LEGAL GUIDE
Written by attorney Rebecca B. Phalen | Jan 14, 2011

What's a nonparty to do when served with a subpoena for deposition or documents?

When you are not a party to the lawsuit, the last thing you expect is to be served with a subpoena. Although dread may be your first reaction, know that a subpoena served on you can be enforceable in a court, including by fines or arrest.

What is a subpoena?

A subpoena is a document that commands your presence for testimony—it can be for a trial, a deposition, or a request to produce documents. In this legal guide, we are discussing subpoenas issued in civil cases for depositions or documents. Subpoenas issue from state or federal courts, and can be signed—depending on the jurisdiction—by the court clerk or an attorney. Subpoenas may be directed to your personally or to you in an official capacity regarding your company. They can even be issued and enforced for cases that are outside your state.

For an example of what a subpoena looks like, you can see a federal court subpoena form here (http://www.uscourts.gov/uscourts/FormsAndFees/Forms/AO088A.pdf) and a Georgia subpoena form here (http://www.fcclk.org/ccnew/forms/Civilforms/SUBPOENA_FOR_DISPOSITION_FillinForm.pdf). Your subpoena may not look exactly like these, but they can still be enforceable. Your subpoena may also have a list of requested documents attached.

How can a subpoena be served?

A subpoena must be properly served on the witness before a court can enforce it. Proper service will vary by state and the rules are different for federal and state subpoenas. A witness and mileage fee check may be required before the subpoena is valid. But the method of delivery to you is also critical. In the federal court for the Northern District of Georgia, the subpoena must be personally served on you.

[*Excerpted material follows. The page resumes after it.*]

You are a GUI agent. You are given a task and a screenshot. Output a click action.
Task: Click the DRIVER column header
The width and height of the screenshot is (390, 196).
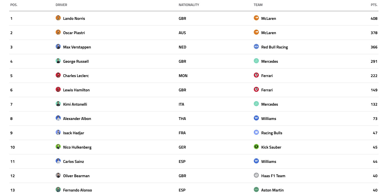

In Georgia there are three ways the party seeking your testimony can serve the subpoena:

  • Personal service, where the subpoena is handed to you by a process server or sheriff;
  • Registered or certified mail; or
  • Overnight delivery using a commercial firm, like UPS or Federal Express, with a signature requirement (“statutory overnight delivery").

What should I do when I receive a subpoena?

No matter how you receive a subpoena, don't ignore it. Although a subpoena must be properly served before it can be enforced, the party seeking your testimony or documents can easily cure that defect, so you should still pay attention. Here is what to look for as you read the subpoena:

  1. Is the subpoena for testimony or documents or both?
  2. What documents does it request?
  3. What date is asking you to comply by?
  4. Where are you asked to go?
  5. Do you know what the case is about?

Thinking about these questions will help you decide whether you can and want to comply. There may be concerns that you have—whether you can’t attend the deposition on the date requested, it is too costly to gather the documents, or the documents contain confidential information.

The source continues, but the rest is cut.